If a buyer is not found for Mitsubishi’s plant in North America by November, it will be shut down and tooling will be shipped back to Japan. A source said that there are no solid leads but it does have several candidates, which include at least one automaker from Detroit.
This facility in Normal, Ill., offers a superb quick fix for automakers that are looking for a low-cost incremental capacity increase quickly. He said that this factory has a small capacity and is “very cheap.” Mitsubishi released a statement last Friday for its dealers and employees, saying that beginning in November, it will wind down its under-used plant if it doesn’t get a buyer.
The automaker said that it prefers a buyer in the auto industry but it will consider every bid it receives. The factory has been struggling for a long time but it got worse because of the Russian recession, according to the company.
Because of declining exports, it became unviable to have production facilities in both Japan and the U.S. It also said that under its current circumstances, it has become impractical to separate the production between the plants in Japan and North America.
The automaker added that it is because of these reasons that it has decided to consolidate production in its facilities in Japan where there’s capacity to fill the U.S. demand. The insider said that the tooling for the 2016 model year Outlander Sport will begin to be transferred to its Okazaki plant.

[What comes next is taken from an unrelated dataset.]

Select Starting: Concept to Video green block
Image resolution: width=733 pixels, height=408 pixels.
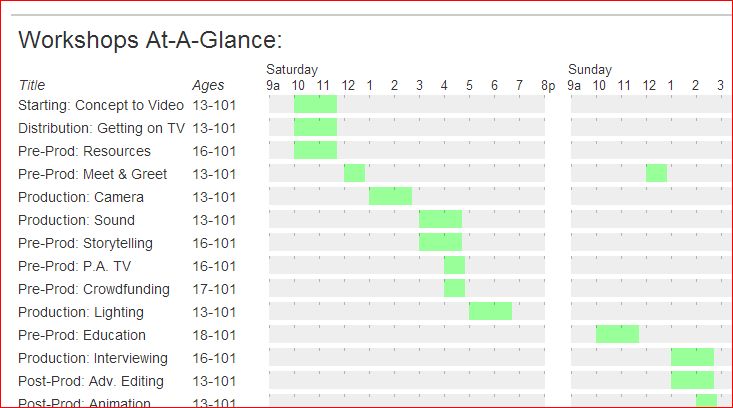point(316,104)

The company has begun prototype testing of the facelifted 2016 Outlander Sport, which was expected to have its production in Normal. This model’s frontend is getting an extensive refreshing along the lines of how the reworked Outlander SUV has changed its looks.
The source also said that the company is still committed to sell cars in the U.S. In fact, it is planning to offer a sedan version of the Mirage compact hatchback to the U.S. next spring. Within a year, the Outlander PHEV plug-in hybrid SUV will arrive. It will be followed by the next-generation Outlander Sport.
In the company’s statement to dealers, it said that its departure from Normal is due to its situation, including low production volume, not enough sales in the U.S., and the loss of the export market in Russia, which led to its status now as “one of the smallest mass-brand auto production plant in North America.” He added that leaving Normal wasn’t easy but it became “necessary” to do this year.